For me, a speckled banana is too sweet. At home, when ripened bananas accumulate and there’s no one around to eat them, I’ll store them in the deep-freezer for future use.
No one should waste bananas; they’re packed with nutritional goodness. In fact, it’s a banana a day that keeps the doctor away! Bananas are the number one food for athletes or just about anyone on the go. Research shows that two bananas provide enough energy for a strenuous 90-minute workout.
With its high fiber, low salt and natural sugars – glucose, fructose and sucrose – bananas provide an instant and long-lasting boost of energy. One banana gives you 440 mg of potassium – an electrolyte needed to send oxygen to your brain, regulate your fluid balance and normalize your heartbeat and blood pressure.
This potassium-packed fruit is also high in magnesium and Vitamin B, making it the ideal food to reduce stress. Bananas calm the nervous system and relax the muscles. They can help you cope during the day and sleep better at night. John Zimmer recommends having a banana before giving a speech or a presentation. You can read about it here.
For mental health, bananas reduce symptoms of depression or Seasonal Affective Disorder (SAD) due to its high levels of tryptophan – a type of protein that your body converts into serotonin. Serotonin is a brain chemical that improves your mood and makes you feel happy and relaxed.

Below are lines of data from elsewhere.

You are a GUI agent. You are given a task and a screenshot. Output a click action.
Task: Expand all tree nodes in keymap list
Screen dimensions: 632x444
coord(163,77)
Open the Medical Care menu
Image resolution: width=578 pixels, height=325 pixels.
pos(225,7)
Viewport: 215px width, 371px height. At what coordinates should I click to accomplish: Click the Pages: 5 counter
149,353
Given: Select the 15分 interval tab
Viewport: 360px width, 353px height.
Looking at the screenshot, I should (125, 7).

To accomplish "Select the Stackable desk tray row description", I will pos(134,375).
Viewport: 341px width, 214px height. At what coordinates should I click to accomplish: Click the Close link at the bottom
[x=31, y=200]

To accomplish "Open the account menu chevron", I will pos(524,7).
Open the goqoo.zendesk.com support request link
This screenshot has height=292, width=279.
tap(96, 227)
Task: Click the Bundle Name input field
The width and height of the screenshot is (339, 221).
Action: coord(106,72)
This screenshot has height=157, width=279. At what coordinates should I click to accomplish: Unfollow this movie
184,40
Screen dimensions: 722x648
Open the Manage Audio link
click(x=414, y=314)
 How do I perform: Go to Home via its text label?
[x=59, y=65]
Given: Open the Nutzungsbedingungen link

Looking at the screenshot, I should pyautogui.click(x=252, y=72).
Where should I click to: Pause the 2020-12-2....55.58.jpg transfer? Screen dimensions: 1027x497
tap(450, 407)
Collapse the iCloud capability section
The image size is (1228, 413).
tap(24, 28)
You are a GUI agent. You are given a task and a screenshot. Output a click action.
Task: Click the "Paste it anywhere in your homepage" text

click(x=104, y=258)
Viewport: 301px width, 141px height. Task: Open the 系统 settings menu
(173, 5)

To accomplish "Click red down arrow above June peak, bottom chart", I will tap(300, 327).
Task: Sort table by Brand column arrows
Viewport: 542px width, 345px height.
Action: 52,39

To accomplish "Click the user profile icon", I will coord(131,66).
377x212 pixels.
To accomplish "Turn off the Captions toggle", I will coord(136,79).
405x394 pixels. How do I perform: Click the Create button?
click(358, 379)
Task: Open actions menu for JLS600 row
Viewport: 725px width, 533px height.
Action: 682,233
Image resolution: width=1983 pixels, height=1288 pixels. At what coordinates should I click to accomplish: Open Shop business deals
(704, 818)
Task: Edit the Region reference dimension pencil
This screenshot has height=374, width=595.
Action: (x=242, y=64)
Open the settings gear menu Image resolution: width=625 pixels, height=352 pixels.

With its high Vitamin B6 content, bananas can regulate blood glucose levels, help with the production of white blood cells and protect against developing type-2 diabetes. Though they are not high in calcium, bananas help your body absorb calcium and keep your bones strong. They are also a good source of iron and Vitamins A and C.
Bananas are a natural remedy for many ailments such as intestinal ulcers, premenstrual syndrome, recovering from the effects of nicotine withdrawal or preventing strokes.
If you are looking for alternative ways to consume bananas, try a banana-based smoothie. Here are two kinds of smoothies I’ve been experimenting with – strawberry and spinach smoothies. To obtain that silky texture, use a blender or a liquidiser and not a food processor or a juicer.
These smoothies are delicious, easy to make and full of goodness.
- 2 frozen bananas, chopped
- about 15 large fresh or frozen strawberries
- 1 cup almond milk (with no sugar added)
- 1/2 teaspoon fresh ginger root sliced in litttle chunks
- 1/2 cup of rolled oats (with no sugar added)
- several ice cubes
Blend the bananas, strawberries and almond milk. Add the ginger and rolled oats and blend until nice and smooth. Add ice cubes and blend again. Serve.
- 1 frozen banana, chopped
- 1 cup 100% pure apple juice
- juice of 1 lime
- 1 cup baby spinach (pressed firmly to make a cup)
- 1/4 cup watercress
- 1 pear, sliced in cubes
- Several ice cubes
Blend the banana, apple juice and lime juice with spinach and watercress. Add pear and blend until smooth. Add ice cubes and blend again. Serve.